> [CONSEGNA]: Trascrivi parola per parola, dal brano sulle Arti e sui villani, la parte che si apre con le parole contenenti "Nella sua funzione" e si chiude con "armentari in genere).".

Nella sua funzione di tutore del popolo e di controllore dell’operato dei magistrati comunali, era coadiuvato dai "buoni uomini" e dai "rettori" delle Arti. Queste erano una ventina, molto organizzate. A parte quelle tradizionali, ben note a chi conosce la Firenze medioevale, vogliamo qui ricordare almeno l’arte connessa con l’agricoltura, quella dei "bovattieri" (bovari, pecorai, caprai e armentari in genere).

Invece, i "Villani" o "lavoratori della terra" (laboratores terrae), non costituivano un’arte riconosciuta come le altre, con proprio Statuto, ma erano dei semplici braccianti stagionali. Tuttavia, la loro presenza è continua e numerosa, soprattutto nelle relazioni con i "padroni della terra" (domini terrae), cioè con la piccola nobiltà fondiaria locale, che possedeva ampi appezzamenti di terra o li aveva in locazione, dietro pagamento in natura: il cosiddetto "terratico tredicino", cioè la tredicesima parte del prodotto (di solito grano, lino o canapa).

b) I castelli del territorio tuscanese alla metà del XIII secolo.

> [SEZIONE DATI]:
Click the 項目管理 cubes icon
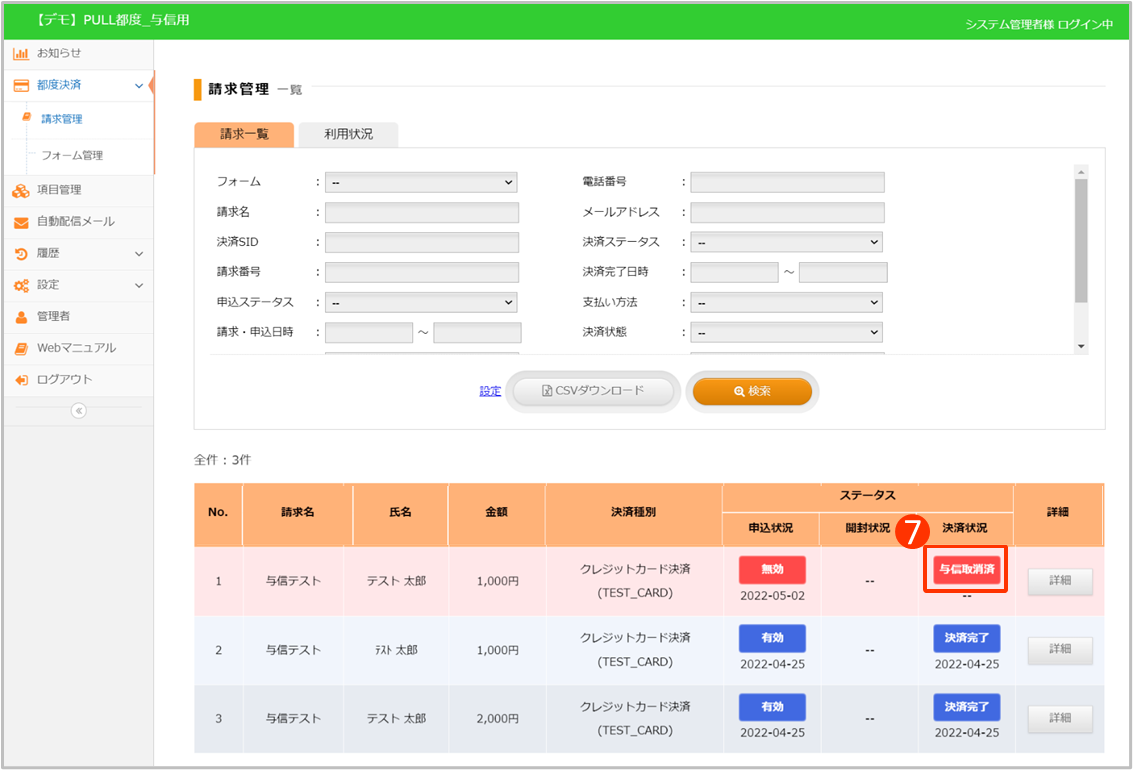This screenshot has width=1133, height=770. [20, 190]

--

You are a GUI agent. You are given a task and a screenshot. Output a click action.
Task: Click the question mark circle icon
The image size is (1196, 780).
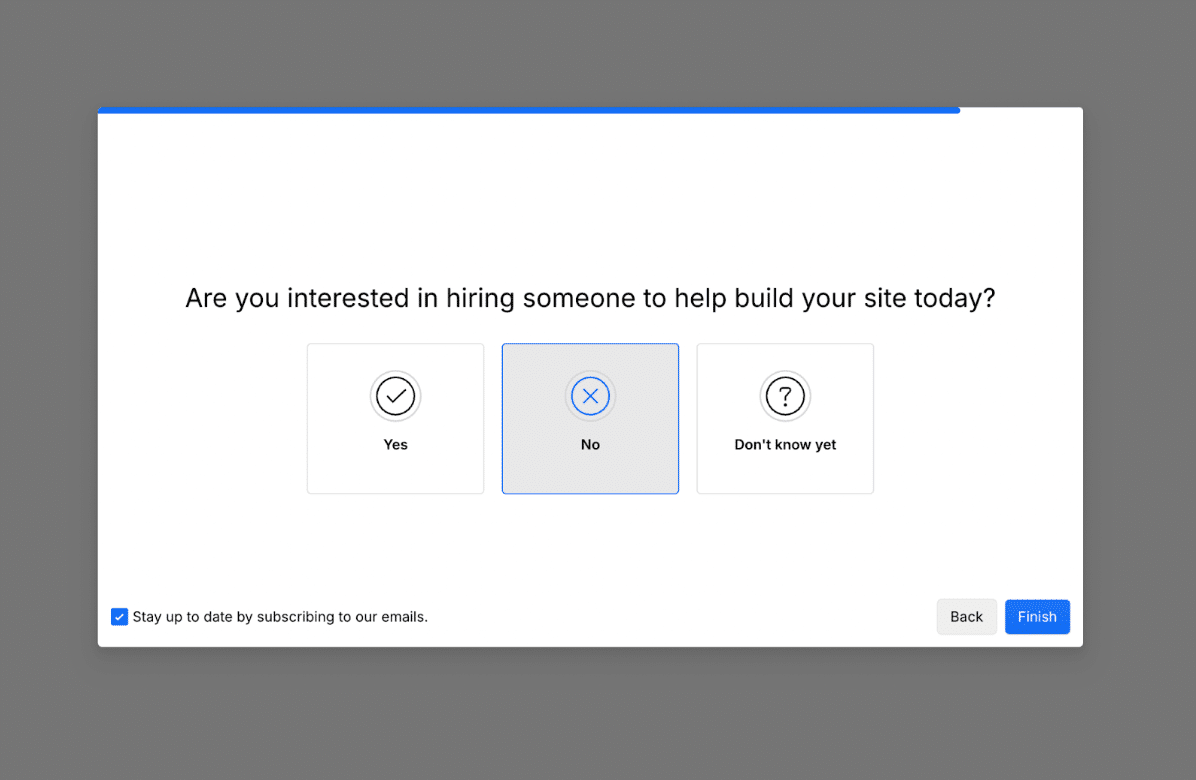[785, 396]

> [SOLUZIONE]:
Nella sua funzione di tutore del popolo e di controllore dell’operato dei magistrati comunali, era coadiuvato dai "buoni uomini" e dai "rettori" delle Arti. Queste erano una ventina, molto organizzate. A parte quelle tradizionali, ben note a chi conosce la Firenze medioevale, vogliamo qui ricordare almeno l’arte connessa con l’agricoltura, quella dei "bovattieri" (bovari, pecorai, caprai e armentari in genere).